What I would say here is that there is a very strong emerging pattern in a lot of organisations that guides the decisions you make here.
First, you still need Dev, Test, Pre-Prod, Prod etc, but that's for testing your infrastructure.
i.e. whenever you upgrade to a new version of HDP, or add a new generation or vendor of hardware, or update a third party component such as SAS.... you run that through your Dev/Test etc etc clusters.
When it comes to your user base, that's a very different conversation.

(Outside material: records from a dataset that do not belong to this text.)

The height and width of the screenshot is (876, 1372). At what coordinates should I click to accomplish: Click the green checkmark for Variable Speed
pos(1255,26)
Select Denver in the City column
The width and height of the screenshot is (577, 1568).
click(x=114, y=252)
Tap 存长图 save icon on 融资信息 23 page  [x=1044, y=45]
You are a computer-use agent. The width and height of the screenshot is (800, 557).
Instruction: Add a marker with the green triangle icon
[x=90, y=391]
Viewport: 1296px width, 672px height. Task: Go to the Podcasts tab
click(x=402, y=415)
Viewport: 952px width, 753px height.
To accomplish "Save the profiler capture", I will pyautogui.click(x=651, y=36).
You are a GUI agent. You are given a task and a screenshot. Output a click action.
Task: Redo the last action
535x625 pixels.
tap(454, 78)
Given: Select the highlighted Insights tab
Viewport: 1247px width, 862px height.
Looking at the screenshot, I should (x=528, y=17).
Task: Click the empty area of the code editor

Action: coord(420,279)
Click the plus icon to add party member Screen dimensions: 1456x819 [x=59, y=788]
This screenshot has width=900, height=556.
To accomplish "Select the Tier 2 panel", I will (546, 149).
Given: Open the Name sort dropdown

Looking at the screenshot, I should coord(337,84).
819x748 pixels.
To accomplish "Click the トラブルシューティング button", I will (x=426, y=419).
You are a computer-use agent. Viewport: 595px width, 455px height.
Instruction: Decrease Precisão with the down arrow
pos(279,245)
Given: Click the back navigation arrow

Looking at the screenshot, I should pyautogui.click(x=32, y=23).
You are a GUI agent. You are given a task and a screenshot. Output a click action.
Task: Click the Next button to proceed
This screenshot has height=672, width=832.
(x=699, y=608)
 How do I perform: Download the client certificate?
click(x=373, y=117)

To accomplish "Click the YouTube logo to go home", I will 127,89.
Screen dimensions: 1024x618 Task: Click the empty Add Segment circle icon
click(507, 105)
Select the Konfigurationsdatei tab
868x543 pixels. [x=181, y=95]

With the datalake being a very real concept nowadays, and datalakes being truly multitennant and people being able to store and safely control access to a wide range of data, what we're seeing is that the data scientists, developers and many other categories of users including those that would usually have been on a separate scaled down silo, are actually using resources on the production datalake.
Their resource queues are managed so they can't impact production jobs or users, and maybe in some cases they can only access anonymised data, rather than data containing the full PII (personally identifiable information). But they can also test and develop their programs and hypothesis against a scale of data that just isn't possible in a "data lab".
One thing that you don't mention is DR (disaster recovery) we often see these assets also being used as areas for Developers and Data Science users to also be working on, and in the event of a DR situation, a separate set of capacity scheduler queues are deployed so production workloads take precidence until the DR conditions are resolved.
Hope that helps, it's a complex situation but this should set you on the right path.